A minute later, I stepped into the room, tissue box in hand, and the resident introduced me to the patient and her son and daughter. The patient didn’t register my presence — she had an infection that was causing her organs to shut down. By the time her son brought her into the hospital, she had stopped producing urine.

The doctor coolly explained the situation, cringing as he told the children that their mother had 24 hours at most to live. To my surprise, neither began to cry. In a rush of words, the son instead poured out the story of how his mother had arrived to this state. She was old — over 90 — but had been living independently for a long time. Then the aides became expensive as she needed more and more time under care, so the children were forced to place her in a nursing home. The son visited her twice daily in the local home and was dissatisfied with the care. His mother sat in bed for most of the day without being turned over enough, and her diaper was changed so infrequently that sometimes it was still damp from the morning when he checked in at night. He took her home, but at that point he realized it was too late. He couldn’t tell that she had an infection, but he did know that she seemed much worse than when she had entered the home. The hospital diagnosed her urinary infection, and the end was looming closer.

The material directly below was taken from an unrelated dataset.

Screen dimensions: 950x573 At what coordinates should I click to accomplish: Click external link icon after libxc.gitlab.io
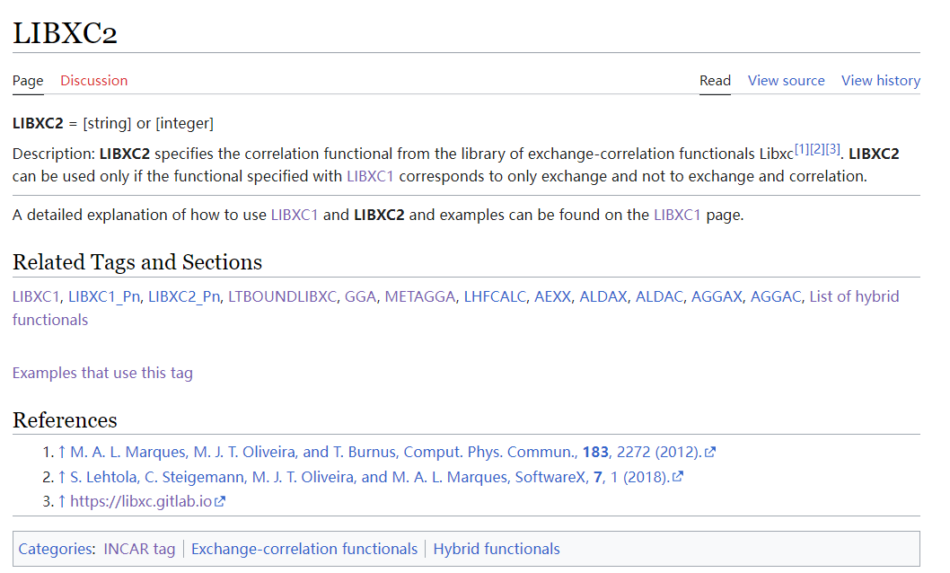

The resident explained that there were two options: giving her a tough round of antibiotics that might give her another week but could also kill her, or palliative care. The children agreed that they wanted her to be comfortable.

“I was in Vietnam and she wrote to me every day,” the son explained. “Every damn day. So I just have to be here, you know?” The resident added some words of comfort and left.

I had no real responsibility other than not getting in anyone’s way, so I stayed and listened to the son as he told me about his mother’s life. The sister simply nodded, saying, “Mm-hmm, that’s right.” Eventually, the son’s cathartic speech over, I left them to be with their mother.

My grandfather died in July, a week and a half after moving home from the hospital. It was painless; his children played his favorite Beethoven symphonies, and he was surrounded by family. As my brother said, we had lost him a month ago.

At the burial ceremony after the funeral, when the priest was ready to dump out the ashes, we discovered to our horror that the funeral home had sealed the urn shut. After arguing about how to open the darn thing and whose Leatherman knife would work, our guests standing around waiting, it was decided that his burial would just have to wait. In the end, it didn’t really matter. He had already been laid to rest in peace.